== INPUT RECORDS ==
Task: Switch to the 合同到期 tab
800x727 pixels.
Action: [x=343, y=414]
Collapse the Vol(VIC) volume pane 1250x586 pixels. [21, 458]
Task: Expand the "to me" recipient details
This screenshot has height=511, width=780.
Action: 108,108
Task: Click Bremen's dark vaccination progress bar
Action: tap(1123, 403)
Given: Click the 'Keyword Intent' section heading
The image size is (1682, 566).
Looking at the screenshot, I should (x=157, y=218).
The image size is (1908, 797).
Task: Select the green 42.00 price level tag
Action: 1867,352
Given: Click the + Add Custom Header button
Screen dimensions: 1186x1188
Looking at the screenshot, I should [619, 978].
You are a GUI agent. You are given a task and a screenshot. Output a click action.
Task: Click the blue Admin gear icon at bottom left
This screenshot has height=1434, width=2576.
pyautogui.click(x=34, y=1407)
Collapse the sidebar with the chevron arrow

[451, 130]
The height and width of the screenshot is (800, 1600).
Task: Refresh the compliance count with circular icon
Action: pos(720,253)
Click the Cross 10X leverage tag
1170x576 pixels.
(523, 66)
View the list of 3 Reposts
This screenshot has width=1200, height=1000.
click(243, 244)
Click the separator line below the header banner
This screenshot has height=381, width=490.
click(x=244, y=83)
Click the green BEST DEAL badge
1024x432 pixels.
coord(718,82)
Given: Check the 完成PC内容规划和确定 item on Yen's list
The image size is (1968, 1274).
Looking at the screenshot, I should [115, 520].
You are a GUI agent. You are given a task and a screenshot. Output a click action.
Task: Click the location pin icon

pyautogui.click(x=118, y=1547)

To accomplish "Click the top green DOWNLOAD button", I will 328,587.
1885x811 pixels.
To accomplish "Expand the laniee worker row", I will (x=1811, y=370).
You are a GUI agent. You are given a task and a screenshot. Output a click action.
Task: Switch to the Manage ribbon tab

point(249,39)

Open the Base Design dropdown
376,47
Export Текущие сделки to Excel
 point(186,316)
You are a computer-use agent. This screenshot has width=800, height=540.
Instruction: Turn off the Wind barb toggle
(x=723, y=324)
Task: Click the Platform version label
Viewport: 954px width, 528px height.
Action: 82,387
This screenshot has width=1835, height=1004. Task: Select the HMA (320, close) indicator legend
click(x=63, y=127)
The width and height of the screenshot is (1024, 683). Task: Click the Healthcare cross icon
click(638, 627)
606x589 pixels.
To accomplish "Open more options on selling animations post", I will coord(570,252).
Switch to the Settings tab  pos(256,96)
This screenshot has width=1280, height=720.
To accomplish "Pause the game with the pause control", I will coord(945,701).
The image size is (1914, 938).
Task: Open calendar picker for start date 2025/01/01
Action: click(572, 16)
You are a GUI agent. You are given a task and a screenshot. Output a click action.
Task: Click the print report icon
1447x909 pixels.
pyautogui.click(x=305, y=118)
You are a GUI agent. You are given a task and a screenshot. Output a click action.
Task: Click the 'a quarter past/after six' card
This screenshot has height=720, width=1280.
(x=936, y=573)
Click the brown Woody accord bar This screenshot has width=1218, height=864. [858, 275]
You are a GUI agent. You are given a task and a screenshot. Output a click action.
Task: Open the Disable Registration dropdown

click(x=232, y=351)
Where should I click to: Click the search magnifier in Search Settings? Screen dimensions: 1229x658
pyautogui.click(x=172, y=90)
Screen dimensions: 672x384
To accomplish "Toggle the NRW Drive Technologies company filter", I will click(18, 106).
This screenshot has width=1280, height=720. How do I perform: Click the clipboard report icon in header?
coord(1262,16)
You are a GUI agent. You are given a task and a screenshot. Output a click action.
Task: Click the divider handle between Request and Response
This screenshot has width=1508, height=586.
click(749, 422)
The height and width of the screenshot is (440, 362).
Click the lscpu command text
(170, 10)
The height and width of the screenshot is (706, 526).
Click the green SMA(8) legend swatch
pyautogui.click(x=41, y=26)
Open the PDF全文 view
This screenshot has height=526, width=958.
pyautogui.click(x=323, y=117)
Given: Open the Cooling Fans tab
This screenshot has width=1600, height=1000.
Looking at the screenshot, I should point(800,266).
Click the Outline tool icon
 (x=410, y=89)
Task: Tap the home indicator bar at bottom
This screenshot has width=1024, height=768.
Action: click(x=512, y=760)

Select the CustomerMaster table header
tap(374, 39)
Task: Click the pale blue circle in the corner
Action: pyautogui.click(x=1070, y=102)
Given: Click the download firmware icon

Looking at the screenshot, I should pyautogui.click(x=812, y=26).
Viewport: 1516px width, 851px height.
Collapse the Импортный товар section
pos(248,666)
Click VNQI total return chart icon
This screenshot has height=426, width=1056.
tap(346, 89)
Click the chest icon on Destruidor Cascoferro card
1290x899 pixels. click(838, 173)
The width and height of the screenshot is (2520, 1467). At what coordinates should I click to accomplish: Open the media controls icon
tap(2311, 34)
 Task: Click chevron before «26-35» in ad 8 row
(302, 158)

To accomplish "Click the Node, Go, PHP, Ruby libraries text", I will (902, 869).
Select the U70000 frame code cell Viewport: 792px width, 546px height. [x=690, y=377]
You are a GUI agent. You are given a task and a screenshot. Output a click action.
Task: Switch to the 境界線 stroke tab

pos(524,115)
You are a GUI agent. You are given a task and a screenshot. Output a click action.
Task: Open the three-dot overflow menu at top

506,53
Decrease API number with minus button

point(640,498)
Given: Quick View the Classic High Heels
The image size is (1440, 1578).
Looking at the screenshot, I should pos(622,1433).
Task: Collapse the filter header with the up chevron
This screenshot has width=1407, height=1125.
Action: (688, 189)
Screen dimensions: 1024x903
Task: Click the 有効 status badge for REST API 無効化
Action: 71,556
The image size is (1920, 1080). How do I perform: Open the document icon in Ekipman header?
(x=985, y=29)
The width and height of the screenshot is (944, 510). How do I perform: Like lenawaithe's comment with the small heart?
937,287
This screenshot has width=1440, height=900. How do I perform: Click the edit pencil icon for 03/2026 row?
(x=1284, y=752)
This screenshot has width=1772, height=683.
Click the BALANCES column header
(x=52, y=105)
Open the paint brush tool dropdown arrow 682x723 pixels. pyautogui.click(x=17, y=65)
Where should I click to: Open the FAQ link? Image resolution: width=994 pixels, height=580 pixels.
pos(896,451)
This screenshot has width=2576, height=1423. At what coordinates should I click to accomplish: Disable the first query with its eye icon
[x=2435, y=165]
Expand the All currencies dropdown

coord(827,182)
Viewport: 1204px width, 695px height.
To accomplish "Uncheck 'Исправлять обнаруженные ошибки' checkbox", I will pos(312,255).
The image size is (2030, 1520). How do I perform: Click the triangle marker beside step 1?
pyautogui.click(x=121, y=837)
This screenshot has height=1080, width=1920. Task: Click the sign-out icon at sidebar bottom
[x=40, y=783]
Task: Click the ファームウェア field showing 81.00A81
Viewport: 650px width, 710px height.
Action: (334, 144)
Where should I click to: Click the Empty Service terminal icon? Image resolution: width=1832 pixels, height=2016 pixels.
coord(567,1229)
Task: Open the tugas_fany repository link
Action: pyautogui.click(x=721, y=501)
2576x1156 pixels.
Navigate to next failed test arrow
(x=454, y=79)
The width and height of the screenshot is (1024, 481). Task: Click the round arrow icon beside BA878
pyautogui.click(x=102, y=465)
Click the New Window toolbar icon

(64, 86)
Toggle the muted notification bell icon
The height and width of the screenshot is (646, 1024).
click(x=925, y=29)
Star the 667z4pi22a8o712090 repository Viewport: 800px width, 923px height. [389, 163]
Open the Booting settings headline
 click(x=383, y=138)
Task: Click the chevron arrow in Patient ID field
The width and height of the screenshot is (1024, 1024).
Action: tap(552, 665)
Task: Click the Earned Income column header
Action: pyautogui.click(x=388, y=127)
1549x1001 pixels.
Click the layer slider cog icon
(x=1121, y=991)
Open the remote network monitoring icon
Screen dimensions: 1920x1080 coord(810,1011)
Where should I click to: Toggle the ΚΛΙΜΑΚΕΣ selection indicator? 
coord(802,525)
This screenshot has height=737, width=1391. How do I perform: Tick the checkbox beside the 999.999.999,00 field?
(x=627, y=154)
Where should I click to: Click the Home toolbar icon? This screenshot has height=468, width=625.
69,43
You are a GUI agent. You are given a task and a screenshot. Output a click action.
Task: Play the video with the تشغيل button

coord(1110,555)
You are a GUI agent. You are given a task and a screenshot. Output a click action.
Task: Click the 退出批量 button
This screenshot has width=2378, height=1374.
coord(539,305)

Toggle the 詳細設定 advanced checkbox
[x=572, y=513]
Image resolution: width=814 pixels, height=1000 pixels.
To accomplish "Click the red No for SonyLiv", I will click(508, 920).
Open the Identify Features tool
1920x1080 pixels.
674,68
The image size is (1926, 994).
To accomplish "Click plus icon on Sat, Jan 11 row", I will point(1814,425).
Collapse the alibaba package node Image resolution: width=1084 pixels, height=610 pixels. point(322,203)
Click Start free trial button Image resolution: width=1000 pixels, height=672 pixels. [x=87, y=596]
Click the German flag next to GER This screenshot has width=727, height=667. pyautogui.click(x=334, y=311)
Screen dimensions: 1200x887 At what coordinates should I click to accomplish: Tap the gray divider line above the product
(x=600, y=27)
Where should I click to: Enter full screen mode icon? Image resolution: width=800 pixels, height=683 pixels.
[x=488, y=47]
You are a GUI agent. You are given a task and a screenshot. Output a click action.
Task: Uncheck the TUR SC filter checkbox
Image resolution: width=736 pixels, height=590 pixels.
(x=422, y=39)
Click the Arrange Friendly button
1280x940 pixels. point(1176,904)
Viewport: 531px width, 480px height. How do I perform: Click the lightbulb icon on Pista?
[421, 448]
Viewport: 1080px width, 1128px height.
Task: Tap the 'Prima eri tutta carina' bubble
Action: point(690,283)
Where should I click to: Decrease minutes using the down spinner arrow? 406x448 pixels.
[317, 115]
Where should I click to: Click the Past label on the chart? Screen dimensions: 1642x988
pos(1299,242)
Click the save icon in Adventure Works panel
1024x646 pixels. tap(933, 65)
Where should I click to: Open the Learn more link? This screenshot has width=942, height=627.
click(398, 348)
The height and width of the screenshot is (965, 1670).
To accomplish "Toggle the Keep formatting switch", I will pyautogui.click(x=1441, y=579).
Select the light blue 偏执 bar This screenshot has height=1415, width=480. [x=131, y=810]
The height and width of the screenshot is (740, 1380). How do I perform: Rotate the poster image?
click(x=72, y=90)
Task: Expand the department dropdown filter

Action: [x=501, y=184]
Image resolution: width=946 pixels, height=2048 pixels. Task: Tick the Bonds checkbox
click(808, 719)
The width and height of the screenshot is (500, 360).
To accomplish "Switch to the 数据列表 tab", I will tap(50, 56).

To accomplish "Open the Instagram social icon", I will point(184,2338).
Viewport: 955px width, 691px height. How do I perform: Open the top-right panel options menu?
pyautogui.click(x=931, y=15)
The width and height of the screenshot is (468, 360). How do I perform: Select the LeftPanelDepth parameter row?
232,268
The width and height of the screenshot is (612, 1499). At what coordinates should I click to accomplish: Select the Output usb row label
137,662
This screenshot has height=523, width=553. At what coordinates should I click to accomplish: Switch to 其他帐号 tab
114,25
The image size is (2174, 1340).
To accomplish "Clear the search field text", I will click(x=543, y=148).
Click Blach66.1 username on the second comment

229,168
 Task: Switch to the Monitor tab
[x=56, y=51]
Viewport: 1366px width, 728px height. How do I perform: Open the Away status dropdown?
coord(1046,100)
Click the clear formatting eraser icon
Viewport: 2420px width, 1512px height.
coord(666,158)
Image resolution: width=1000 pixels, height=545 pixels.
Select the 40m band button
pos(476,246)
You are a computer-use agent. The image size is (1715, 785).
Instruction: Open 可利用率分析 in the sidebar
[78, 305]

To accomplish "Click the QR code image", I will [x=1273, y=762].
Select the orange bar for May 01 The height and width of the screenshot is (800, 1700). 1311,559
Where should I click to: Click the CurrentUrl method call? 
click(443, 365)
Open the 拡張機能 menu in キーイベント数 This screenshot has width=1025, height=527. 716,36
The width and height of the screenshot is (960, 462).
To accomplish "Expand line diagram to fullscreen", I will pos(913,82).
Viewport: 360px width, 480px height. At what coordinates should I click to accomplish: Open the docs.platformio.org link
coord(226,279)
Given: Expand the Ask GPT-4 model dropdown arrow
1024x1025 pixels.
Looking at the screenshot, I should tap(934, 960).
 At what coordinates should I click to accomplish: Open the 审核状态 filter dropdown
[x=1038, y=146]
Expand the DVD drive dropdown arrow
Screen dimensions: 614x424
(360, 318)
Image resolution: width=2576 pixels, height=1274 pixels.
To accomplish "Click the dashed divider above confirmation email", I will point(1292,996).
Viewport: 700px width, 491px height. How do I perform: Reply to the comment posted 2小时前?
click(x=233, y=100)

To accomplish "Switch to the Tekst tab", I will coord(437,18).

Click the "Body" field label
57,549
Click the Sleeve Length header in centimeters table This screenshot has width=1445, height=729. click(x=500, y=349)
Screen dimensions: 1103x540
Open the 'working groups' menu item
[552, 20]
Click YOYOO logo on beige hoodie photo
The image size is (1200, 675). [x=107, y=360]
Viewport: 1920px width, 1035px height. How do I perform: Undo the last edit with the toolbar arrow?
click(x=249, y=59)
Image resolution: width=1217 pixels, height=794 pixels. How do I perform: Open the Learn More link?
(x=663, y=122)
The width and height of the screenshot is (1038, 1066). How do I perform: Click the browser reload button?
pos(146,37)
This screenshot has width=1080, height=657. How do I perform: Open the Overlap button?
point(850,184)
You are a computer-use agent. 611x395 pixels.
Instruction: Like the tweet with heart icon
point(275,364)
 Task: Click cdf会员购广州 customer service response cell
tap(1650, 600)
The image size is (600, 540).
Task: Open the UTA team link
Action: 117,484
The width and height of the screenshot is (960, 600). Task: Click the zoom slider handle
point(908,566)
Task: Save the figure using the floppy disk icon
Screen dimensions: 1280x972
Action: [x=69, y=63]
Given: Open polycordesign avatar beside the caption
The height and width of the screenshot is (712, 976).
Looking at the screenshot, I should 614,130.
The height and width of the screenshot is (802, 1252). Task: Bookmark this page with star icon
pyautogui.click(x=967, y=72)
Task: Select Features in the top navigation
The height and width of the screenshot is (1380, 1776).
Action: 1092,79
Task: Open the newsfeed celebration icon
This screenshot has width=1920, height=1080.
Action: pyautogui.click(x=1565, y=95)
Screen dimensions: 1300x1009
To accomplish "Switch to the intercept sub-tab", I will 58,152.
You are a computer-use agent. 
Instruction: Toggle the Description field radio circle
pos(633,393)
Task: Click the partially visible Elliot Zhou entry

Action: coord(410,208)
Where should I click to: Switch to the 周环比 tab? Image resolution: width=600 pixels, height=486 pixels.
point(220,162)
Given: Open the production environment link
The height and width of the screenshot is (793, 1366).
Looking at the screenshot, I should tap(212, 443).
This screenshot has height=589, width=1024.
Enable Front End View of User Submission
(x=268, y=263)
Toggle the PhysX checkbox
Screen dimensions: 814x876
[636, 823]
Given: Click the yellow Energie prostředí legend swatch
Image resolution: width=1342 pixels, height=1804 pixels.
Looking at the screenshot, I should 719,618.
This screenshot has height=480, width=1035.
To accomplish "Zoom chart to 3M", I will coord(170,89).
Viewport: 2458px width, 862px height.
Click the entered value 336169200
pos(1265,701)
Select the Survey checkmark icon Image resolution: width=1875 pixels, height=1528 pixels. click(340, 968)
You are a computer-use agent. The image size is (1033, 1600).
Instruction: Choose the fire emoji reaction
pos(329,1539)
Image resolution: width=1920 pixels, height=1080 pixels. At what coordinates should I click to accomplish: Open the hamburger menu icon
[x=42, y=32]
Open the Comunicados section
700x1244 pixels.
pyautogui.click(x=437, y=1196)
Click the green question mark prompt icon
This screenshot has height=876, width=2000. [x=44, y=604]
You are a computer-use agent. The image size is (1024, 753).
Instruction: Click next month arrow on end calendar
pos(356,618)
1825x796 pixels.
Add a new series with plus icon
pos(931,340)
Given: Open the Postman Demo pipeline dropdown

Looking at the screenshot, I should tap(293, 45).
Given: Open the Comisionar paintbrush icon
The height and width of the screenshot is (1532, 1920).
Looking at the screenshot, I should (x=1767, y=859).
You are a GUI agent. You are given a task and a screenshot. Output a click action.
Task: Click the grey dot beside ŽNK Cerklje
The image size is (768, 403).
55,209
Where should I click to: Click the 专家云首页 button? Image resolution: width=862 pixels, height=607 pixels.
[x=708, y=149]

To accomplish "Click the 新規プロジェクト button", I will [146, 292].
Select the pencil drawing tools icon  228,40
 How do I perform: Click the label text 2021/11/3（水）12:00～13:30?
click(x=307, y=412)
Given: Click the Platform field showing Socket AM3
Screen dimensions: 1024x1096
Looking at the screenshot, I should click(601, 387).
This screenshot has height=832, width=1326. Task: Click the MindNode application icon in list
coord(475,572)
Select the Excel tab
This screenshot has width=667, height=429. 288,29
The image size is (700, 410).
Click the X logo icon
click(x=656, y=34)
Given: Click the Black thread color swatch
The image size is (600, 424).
===
REQUIREMENT: Print the rows again with no changes, beginning at the line that contains "Collapse the alibaba" and continuing through the line that contains "click(398, 348)".

COMPLETE OUTPUT:
Collapse the alibaba package node Image resolution: width=1084 pixels, height=610 pixels. point(322,203)
Click Start free trial button Image resolution: width=1000 pixels, height=672 pixels. [x=87, y=596]
Click the German flag next to GER This screenshot has width=727, height=667. pyautogui.click(x=334, y=311)
Screen dimensions: 1200x887 At what coordinates should I click to accomplish: Tap the gray divider line above the product
(x=600, y=27)
Where should I click to: Enter full screen mode icon? Image resolution: width=800 pixels, height=683 pixels.
[x=488, y=47]
You are a GUI agent. You are given a task and a screenshot. Output a click action.
Task: Uncheck the TUR SC filter checkbox
Image resolution: width=736 pixels, height=590 pixels.
(x=422, y=39)
Click the Arrange Friendly button
1280x940 pixels. point(1176,904)
Viewport: 531px width, 480px height. How do I perform: Click the lightbulb icon on Pista?
[421, 448]
Viewport: 1080px width, 1128px height.
Task: Tap the 'Prima eri tutta carina' bubble
Action: point(690,283)
Where should I click to: Decrease minutes using the down spinner arrow? 406x448 pixels.
[317, 115]
Where should I click to: Click the Past label on the chart? Screen dimensions: 1642x988
pos(1299,242)
Click the save icon in Adventure Works panel
1024x646 pixels. tap(933, 65)
Where should I click to: Open the Learn more link? This screenshot has width=942, height=627.
click(398, 348)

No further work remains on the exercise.